F. Take a shade guide of all patients. If the patient wants to bleach their teeth, make a soft suck-down night guard during bleaching procedures (two weeks only).
Step 5: Medication and Stress
Ask the patient if there is any medication they are taking that could dehydrate their mouth or contribute to their periodontal disease.
A. Antihistamines dehydrate the tissue. They slow the normal bodies defense from producing saliva and crevicular fluids.
B. Anti-depressants dehydrate the tissue. In addition, when a person is under stress, or depressed, they normally do not take care of themselves like they normally would. Stress has also been shown to stop the bodies natural absorption of vitamins and food by upsetting the gastro-intestinal tract.
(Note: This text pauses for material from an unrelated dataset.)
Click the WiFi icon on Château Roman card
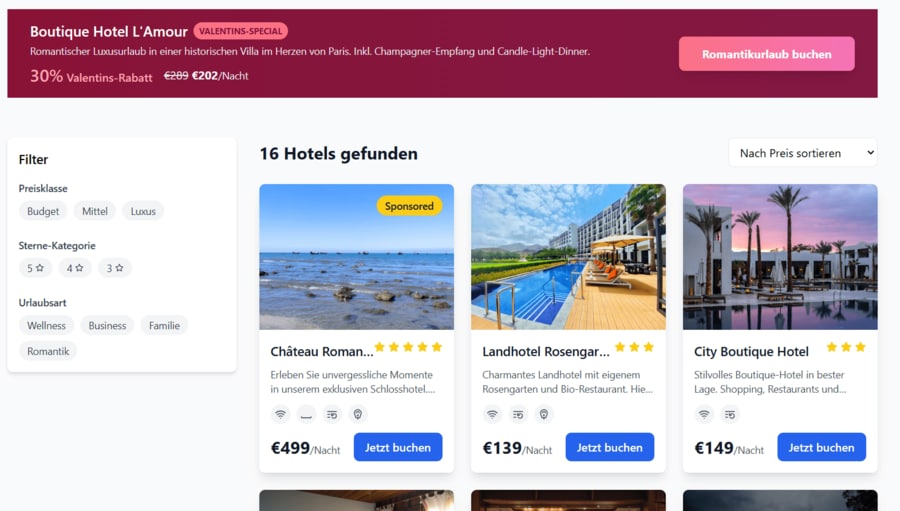The height and width of the screenshot is (511, 900). [280, 414]
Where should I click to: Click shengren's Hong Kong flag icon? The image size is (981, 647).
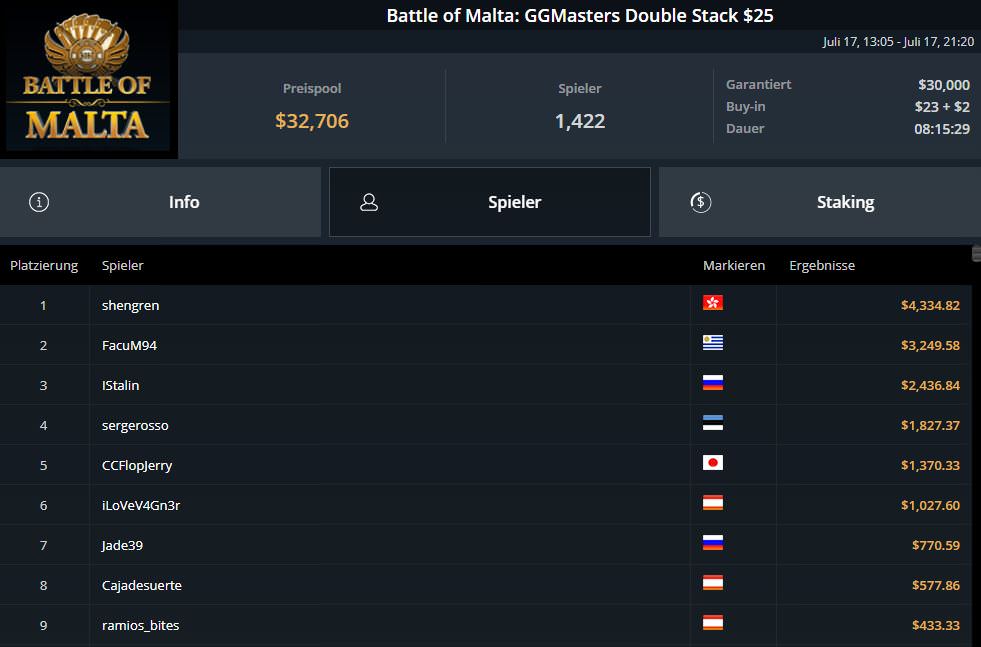pos(713,303)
C. High Blood Pressure Medications act as a diuretic, thinning the blood and alter the natural defense mechanisms in the red and white blood cells.
D. Dilantin or anti-seizure medications cause hypoplasia in the gingivae.
E. Birth control pills, or Hormones; any hormonal changes; puberty, pregnancy, changes of life, or nursing can contribute to gingivitis.
F. Diabetic patients: Diabetes impairs the bodies natural defense against anaerobic bacteria. Diabetes decreases the circulation to the extremities of the body, which lowers the defense mechanism against periodontal disease.
Golden Rules of Case Presentation
1. Love your patients` health more than they love themselves! Inform before you perform.
2. Integrity. Understand your material and then stand on what you believe and know to be the truth.
3. Honesty. "The truth shall set you free."
4. Educate and communicate!
5. Answer their questions and thank them for asking them.
6. Close the treatment plan with urgency and a question: "Would you like to get started today?"